John Lynch Chief Investment Strategist, LPL Financial
There are several market myths related to certain market indicators which have the tendency to distract investors from what really matters in assessing market opportunities. We believe the overall fundamental backdrop is currently quite positive thanks to solid economic growth and strong corporate earnings trends, while market sentiment and technicals continue to suggest future equity strength. This week we will bust some common market myths.
MYTH 1: THE YIELD CURVE
The yield curve has flattened throughout 2018, causing some to fear that a recession may be right around the corner. This makes sense, as the past nine recessions all saw a yield curve inversion right ahead of the economic contraction. The difference between 2- and 10-year Treasury yields broke below 0.50% recently, reaching 0.41% just last week—the flattest it has been since September 2007. Though significant, it is important to note that when looking back at the previous five recessions, once the yield curve hit 0.50%, it took a median of nearly a year before the curve inverted. Once it inverted, it took about 20 months until a recession started. All along the way, the S&P 500 Index posted a median return of 21.5% over those 32 months. In other words, there could be years left to this expansion before the yield curve truly becomes a worry. For more of our thoughts on why we believe the yield curve isn’t yet a major concern, be sure to read our latest Bond Market Perspectives, due out tomorrow.
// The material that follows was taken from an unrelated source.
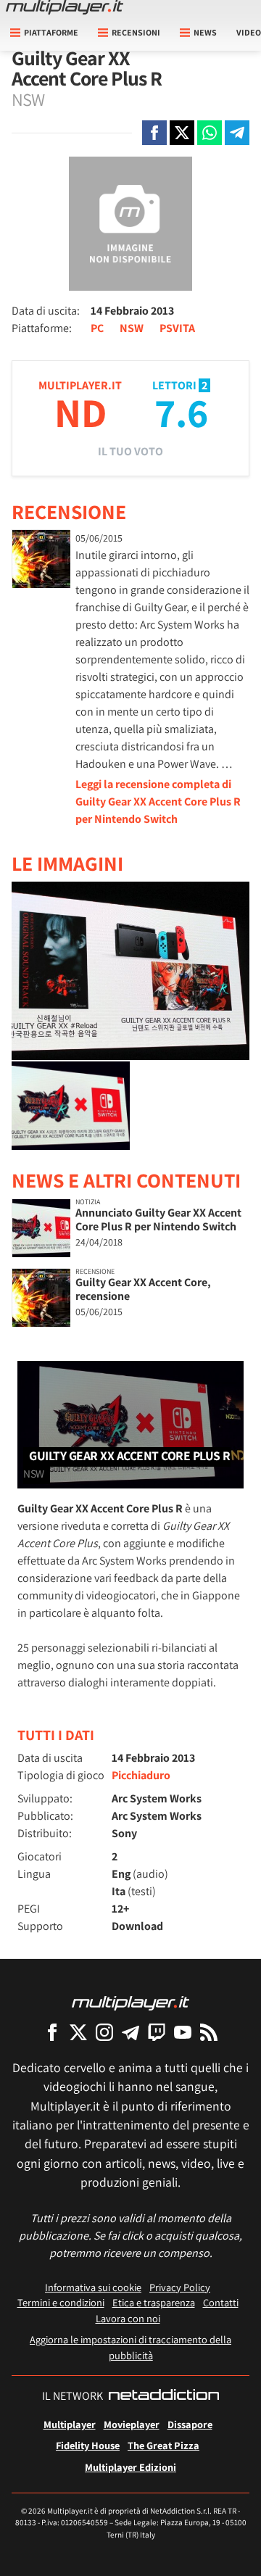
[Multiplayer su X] (78, 2032)
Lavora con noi (128, 2318)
MYTH 2: A MANUFACTURING PEAK
The Institute for Supply Management’s (ISM) Manufacturing Index hit a cycle high back in September 2017, but then made yet another new cycle high in February 2018. Many have posited that a peak in manufacturing suggests an impending recession, but the data does not back this up. Over the past five economic cycles, it has taken the United States 45 months on average to enter a recession following a peak in the ISM. Meanwhile, the average cumulative S&P 500 price return during those periods (using end of month returns) was 56.7% [Figure 2]. Note that this average includes periods of very strong returns in the mid- to late-1980s and 1990s, and one period of negative returns in the early 1980s, which is an indication that not every cycle is equal. With ISM manufacturing making a new high so recently, we think this means there is still plenty of time left in this economic cycle.
MYTH 3: RISING INTEREST RATES
With yields surging around the globe, breaking out to multi-year highs in several cases, many think that higher rates are a bad thing. The data suggest quite the opposite. We have found that stocks and bond yields historically have been positively correlated until the 10-year yield gets up around 5%, at which point the correlations break down. In other words, it is perfectly normal for yields to rise along with stocks. Taking this a step further, Figure 3 shows that out of the most recent 23 periods of higher rates (based on the 10-year Treasury yield), stocks have gained ground 19 of those times. Recent periods have produced even better performance, as stocks have risen during each of the last 11 periods of rising rates (since 1996). Stocks have done well since interest rates began to move higher in September 2017. History suggests that higher rates may actually be a good thing, and should the 10-year Treasury yield break above the psychologically important 3% level, the equity bull market may garner further support.